From his “favorite graph of the week,” Mike Konczal discovers, in Florida, “a very strong relationship between sanctioning those on welfare with the needs of local, highly seasonal, labor demand.“
In layman’s terms: during the peak tourism months in Florida (when the demand for cheap labor rises to accommodate the influx of tourists), the state is more likely to penalize welfare recipients — for whatever reason — by withholding funds. Thereby, presumably, forcing them to find employment in seasonal, minimum wage jobs.
Cue a very strange response from Kevin Drum:
Still, this is nonetheless pretty persuasive evidence that case workers do, in fact, calibrate sanction levels to the needs of the job market. So my next question is this: is this a bad thing? Mike doesn’t really take a position, though he seems vaguely disapproving. And it’s possible that the details of the sanctioning regime are objectionable. But just in general, is there anything wrong with welfare case workers trying to push clients into the job market when jobs are available, but being more lenient when jobs just aren’t there? Offhand, I’m not sure I see a problem with this.
Drum misses a few things.
1.) Sanctions are penalties. They’re not just a form of benign “nudging.” Sanctions occur, ostensibly, because welfare recipients are failing to meet the requirements set by the relevant welfare agency.

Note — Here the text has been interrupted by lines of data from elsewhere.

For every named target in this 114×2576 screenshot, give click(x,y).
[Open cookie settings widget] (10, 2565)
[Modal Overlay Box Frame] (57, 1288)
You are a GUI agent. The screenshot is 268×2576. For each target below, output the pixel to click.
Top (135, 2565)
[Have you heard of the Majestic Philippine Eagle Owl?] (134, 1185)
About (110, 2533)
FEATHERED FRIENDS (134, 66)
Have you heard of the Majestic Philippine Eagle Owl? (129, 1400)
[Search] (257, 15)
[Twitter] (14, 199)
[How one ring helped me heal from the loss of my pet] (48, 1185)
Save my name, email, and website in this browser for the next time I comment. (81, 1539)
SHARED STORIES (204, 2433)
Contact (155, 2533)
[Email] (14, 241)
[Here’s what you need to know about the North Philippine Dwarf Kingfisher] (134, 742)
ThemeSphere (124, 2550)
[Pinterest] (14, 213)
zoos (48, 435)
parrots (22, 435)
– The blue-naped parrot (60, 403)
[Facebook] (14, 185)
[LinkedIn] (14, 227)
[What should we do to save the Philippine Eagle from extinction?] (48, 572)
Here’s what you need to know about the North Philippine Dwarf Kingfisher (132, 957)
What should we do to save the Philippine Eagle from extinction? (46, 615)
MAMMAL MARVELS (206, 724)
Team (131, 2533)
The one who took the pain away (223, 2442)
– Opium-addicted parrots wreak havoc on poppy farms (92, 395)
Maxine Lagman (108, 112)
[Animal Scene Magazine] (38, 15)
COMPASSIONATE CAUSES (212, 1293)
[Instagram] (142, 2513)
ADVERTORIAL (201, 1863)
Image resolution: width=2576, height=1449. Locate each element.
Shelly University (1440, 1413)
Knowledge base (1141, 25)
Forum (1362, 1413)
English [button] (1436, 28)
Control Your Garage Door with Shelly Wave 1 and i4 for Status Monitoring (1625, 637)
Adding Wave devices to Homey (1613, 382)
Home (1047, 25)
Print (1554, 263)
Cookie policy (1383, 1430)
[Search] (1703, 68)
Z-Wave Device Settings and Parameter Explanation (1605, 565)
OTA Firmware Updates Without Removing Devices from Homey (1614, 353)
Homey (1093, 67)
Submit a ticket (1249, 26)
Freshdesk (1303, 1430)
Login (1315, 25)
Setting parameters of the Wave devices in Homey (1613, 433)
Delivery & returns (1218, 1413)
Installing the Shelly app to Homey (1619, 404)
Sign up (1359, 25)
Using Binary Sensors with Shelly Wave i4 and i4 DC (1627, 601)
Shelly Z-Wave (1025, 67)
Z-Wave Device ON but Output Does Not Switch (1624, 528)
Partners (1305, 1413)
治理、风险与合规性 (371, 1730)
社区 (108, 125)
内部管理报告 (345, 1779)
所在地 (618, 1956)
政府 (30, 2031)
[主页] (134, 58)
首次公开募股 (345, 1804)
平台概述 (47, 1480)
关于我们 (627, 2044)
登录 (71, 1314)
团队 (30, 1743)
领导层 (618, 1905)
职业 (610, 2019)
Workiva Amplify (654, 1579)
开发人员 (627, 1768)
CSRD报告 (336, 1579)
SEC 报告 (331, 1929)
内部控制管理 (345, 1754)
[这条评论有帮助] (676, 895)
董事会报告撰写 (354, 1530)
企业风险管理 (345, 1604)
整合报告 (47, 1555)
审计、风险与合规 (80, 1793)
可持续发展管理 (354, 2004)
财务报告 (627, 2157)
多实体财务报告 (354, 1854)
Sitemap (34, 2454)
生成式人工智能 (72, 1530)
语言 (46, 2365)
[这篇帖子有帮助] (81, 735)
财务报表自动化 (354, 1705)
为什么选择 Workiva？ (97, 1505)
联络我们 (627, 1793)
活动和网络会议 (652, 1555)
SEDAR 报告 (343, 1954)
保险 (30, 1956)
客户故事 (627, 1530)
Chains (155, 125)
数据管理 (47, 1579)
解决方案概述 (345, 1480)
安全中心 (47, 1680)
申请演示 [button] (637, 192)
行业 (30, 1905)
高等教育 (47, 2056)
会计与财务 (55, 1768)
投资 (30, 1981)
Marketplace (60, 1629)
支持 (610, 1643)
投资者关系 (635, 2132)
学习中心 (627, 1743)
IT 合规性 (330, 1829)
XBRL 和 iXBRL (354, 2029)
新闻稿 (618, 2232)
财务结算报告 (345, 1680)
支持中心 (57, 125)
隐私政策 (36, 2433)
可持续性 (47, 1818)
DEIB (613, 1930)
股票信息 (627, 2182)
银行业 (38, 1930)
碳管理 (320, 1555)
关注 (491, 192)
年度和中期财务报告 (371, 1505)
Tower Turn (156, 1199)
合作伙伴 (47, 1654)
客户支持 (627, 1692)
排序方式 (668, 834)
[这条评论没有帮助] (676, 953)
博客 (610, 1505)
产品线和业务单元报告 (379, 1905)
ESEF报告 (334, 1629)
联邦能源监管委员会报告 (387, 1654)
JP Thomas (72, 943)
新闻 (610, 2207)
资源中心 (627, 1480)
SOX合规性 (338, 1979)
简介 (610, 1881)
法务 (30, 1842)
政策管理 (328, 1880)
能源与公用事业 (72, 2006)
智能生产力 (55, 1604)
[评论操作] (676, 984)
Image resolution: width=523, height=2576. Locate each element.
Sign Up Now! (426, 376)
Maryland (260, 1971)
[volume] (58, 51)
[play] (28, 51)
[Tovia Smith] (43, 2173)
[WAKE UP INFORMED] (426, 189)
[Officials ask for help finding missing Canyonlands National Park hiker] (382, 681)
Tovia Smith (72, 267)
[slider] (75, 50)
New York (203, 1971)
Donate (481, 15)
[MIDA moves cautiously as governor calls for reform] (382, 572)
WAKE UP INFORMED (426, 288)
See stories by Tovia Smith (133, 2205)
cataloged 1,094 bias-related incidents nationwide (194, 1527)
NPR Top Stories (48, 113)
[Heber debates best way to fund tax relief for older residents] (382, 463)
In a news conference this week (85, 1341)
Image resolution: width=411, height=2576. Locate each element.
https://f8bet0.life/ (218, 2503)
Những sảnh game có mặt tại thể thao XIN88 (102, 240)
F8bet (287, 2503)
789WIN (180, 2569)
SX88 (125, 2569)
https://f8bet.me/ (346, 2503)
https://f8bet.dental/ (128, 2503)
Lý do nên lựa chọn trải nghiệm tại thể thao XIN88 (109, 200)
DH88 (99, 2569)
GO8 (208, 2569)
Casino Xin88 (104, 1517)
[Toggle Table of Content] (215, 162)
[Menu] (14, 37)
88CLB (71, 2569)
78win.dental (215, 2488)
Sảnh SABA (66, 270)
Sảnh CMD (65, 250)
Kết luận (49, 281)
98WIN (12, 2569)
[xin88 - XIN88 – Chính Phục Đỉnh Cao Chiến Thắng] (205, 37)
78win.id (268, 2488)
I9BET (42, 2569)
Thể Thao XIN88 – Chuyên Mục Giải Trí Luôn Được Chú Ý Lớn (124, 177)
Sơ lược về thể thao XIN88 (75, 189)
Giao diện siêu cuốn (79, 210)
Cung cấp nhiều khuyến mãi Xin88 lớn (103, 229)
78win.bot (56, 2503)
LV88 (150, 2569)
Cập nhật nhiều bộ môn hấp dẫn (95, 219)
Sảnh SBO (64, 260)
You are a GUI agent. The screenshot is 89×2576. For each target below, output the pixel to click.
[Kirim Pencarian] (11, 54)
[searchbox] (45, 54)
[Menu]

2.) This pattern disproportionately affects black welfare recipients. Mike quotes a passage from the book Disciplining the Poor: Neoliberal Paternalism and the Persistent Power of Race (also the source for the graph):
Consistent with the predictions of the RCM, the significant seasonal relationship observed when blacks make up 28 percent of the caseload (the 10th percentile value in our sample) becomes far stronger as the black percentage rises to 43 percent (the median) and then 68 percent (the 90th percentile value). Here, as in other areas of our analysis, we find that disciplinary poverty governance operates to service local labor markets and pursues this agenda more vigorously when confronted with black policy targets. [Emphasis mine. – NR]
SO TO RECAP: Florida welfare recipients just happen to be disproportionately penalized when doing so is more likely to serve the ends of the state tourism industry, and it just so happens that the penalized recipients happen to be disproportionately black. To which Kevin Drum replies: “I’m not sure I see a problem with this.”
3.) Even assuming that case workers (and their institutional overlords) are acting entirely in good faith when they levy sanctions, it’s still indicative of a very disturbing structural pattern. Let’s pause for a moment and revisit Drum’s premise, that this is a simple case of “welfare case workers trying to push clients into the job market when jobs are available.” Let’s also assume that this is a good thing: welfare, after all, is supposed to be a safety net, not a permanent resting place. Shouldn’t we expect a good welfare case worker to nudge welfare recipients back into the job market, where they can give their own bootstraps a firm tug?
This is, as I’ve written before, the danger of talking about “jobs” in the abstract: making jobs qua jobs its own end justifies all sorts of unsavory means. In this case, it means forcing people into precarious, temporary, low-wage, nonexistent-benefit work that will most likely land them back on the welfare rolls in a couple of months. Emphasis on the word forcing: we’re talking about a situation where welfare recipients have virtually no other options. A major income stream has been cut off, and potential employers — faced with an oversupply of labor in the broader job market — have the upper hand in negotiations. These same employers can feel free to deprive their employees of the basic security needed to stay off welfare for good — after all, once the fallow season ends, the state will subsidize those workers’ subsistence until the business community needs them again.
I refer Mr. Drum and everyone else back to the Freddie DeBoer essay that coined the term “pity-charity liberalism”:
Even if you could guarantee a certain minimal welfare state, the idea of poor and working people depending on the largesse of the rich and powerful is obscene. Sometimes, people have to live under the charity of others. But nobody wants to in perpetuity, because they then are not in control of their own lives, and because having to do so leaves many feeling robbed of personal dignity. As long as economic security is a gift of those at the top, it can be taken away. And if the last several decades have shown us anything, it’s that for the richest, what they already have will never be enough. No matter how income inequality spirals out of control, no matter how absurd the gap between those on top and everybody else grows, they’ll look to take more. And the more that you make the people on the bottom dependent on charity, the less they’re able to protect their own interests.
There’s your problem. If the safety net serves any function, it should be to provide something more than basic sustenance; it should be a means towards self-determination and freedom from domination. Here, we can see it as just another cage. And a racist one, at that.
UPDATE: This post credits Freddie DeBoer with coining the phrase “pity charity liberalism”, but, as Dylan Matthews points out in the comments, credit properly belongs to Mike Konczal.